Он оказался рядом быстрее, чем я успела вдохнуть. Его пальцы впились в мою челюсть, сжали так, что я не смогла даже вскрикнуть.
— Никогда… — его голос был низким, глухим, опасным. — Никогда больше не смей говорить о ней.
Я встретила его взгляд — и застывший в них ужас парализовал меня. Это было не просто давление. Что-то невидимое прорвалось сквозь его глаза, коснулось моего тела изнутри. Будто кровь в венах закипела, каждая клетка сжалась от боли.
Я задрожала, дыхание сбилось, по щекам хлынули слёзы. Но он не отпускал.
Я поняла: он использует силу. Ту самую, о которой шептались и пугали маленьких детей. Его воля ломала моё тело, подчиняла его, стискивала, пока я не чувствовала ничего, кроме огня и невыносимой муки.
— Михаэль… — попыталась я прохрипеть, но слова застревали в горле.
Он смотрел на меня убийственно. Словно каждую секунду решал — раздавить меня окончательно или оставить живой. Его ярость была такой сильной, что даже воздух вокруг будто застыл, тяжёлый, удушающий.

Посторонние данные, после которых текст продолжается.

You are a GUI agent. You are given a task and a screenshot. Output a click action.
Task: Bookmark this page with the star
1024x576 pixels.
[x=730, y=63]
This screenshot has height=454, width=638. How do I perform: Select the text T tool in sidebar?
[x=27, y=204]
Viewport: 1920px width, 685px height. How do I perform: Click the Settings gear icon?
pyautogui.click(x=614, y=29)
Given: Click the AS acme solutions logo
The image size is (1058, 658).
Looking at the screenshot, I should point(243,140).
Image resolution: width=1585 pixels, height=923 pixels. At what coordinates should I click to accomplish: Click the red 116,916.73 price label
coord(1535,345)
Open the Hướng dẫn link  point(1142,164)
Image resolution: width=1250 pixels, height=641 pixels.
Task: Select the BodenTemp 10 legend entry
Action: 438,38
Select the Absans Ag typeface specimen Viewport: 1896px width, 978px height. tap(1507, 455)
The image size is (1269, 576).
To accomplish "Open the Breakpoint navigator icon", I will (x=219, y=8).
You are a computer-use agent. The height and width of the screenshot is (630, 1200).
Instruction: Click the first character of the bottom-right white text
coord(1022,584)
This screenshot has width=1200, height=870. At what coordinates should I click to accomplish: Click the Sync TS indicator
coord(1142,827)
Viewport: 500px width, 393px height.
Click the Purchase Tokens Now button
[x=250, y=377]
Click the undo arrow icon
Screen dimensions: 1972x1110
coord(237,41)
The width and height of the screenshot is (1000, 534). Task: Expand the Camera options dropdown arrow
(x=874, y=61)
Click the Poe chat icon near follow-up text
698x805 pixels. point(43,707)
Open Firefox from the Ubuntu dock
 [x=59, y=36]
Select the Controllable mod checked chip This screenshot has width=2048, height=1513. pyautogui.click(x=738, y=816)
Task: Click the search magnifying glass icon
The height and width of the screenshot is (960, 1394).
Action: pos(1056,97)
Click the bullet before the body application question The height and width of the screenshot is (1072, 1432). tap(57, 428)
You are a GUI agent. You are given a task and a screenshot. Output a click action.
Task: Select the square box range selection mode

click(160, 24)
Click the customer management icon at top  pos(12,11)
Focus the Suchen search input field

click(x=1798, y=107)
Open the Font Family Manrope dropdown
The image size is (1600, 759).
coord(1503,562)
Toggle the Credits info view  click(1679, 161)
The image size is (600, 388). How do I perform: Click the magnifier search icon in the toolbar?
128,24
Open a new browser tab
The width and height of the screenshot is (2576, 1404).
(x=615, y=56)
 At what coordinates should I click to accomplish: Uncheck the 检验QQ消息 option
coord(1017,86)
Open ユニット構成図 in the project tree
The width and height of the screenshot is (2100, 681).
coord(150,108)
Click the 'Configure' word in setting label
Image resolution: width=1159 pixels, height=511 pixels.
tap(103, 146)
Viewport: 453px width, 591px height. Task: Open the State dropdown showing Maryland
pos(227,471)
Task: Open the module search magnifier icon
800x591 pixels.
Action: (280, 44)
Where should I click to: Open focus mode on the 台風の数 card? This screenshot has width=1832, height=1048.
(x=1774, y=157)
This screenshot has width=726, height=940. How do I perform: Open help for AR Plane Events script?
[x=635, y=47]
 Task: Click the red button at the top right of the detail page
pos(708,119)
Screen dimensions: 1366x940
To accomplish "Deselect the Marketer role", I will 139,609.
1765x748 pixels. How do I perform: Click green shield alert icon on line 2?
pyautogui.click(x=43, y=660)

И всё же, среди этой невыносимой боли, во мне прорвалось что-то другое. Последняя искра силы, последняя правда, которую я могла сказать.
— Убей меня… — выдохнула я, с трудом разлепив губы.
В тот миг его пальцы ослабли. Он замер. Я почувствовала, как его хватка исчезает, а вместе с ней — и это невыносимое давление, ломающее тело.
Он отшатнулся, будто обжёгся. Смотрел на меня широко раскрытыми глазами — и в них впервые за всё время была не злость, а растерянность.
Я задыхалась, хватая воздух рваным дыханием. Слёзы текли по щекам, но уже не от боли, а от того, что я сказала. Я знала: он понял. Я действительно была готова умереть.
— Убей меня, — повторила я тише, едва слышно. — Ты выполнишь свою часть договора и без меня. Мне незачем быть рядом. Возьми мою жизнь. Прошу.
Я протянула к нему руку — слабая, дрожащая, но твёрдая в своём решении. В тот момент мне казалось, что смерть лучше, чем любить его и знать, что в ответ — только холод.
— Ну же… — прошептала я.
Он стоял, стиснув зубы, и мотал головой, словно сам себе противоречил.
— Я не возьму твою жизнь, — наконец сказал он хрипло.
— Уж лучше смерть, чем быть привязанной к любимому, у которого холодное сердце, — слова сорвались с меня сами, и я даже не пыталась их остановить. — Я не вынесу этого больше ни дня. У меня не осталось ничего. Все покинули меня.
В его глазах мелькнула боль, которую он пытался скрыть, но слишком поздно. Он резко отвернулся, схватил плащ и шагнул к двери.
— Михаэль! — мой голос дрогнул, но он даже не остановился.
Дверь закрылась за ним тихо, почти бесшумно. Но этот звук ударил в грудь громче, чем раскат грома.
Я осталась одна.
Комната показалась пустой, слишком большой. Тишина давила. Я прижала ладони к лицу, а губы сами прошептали:
— Не уходи…
Слёзы захлестнули, и я впервые позволила себе плакать так открыто, без остатка.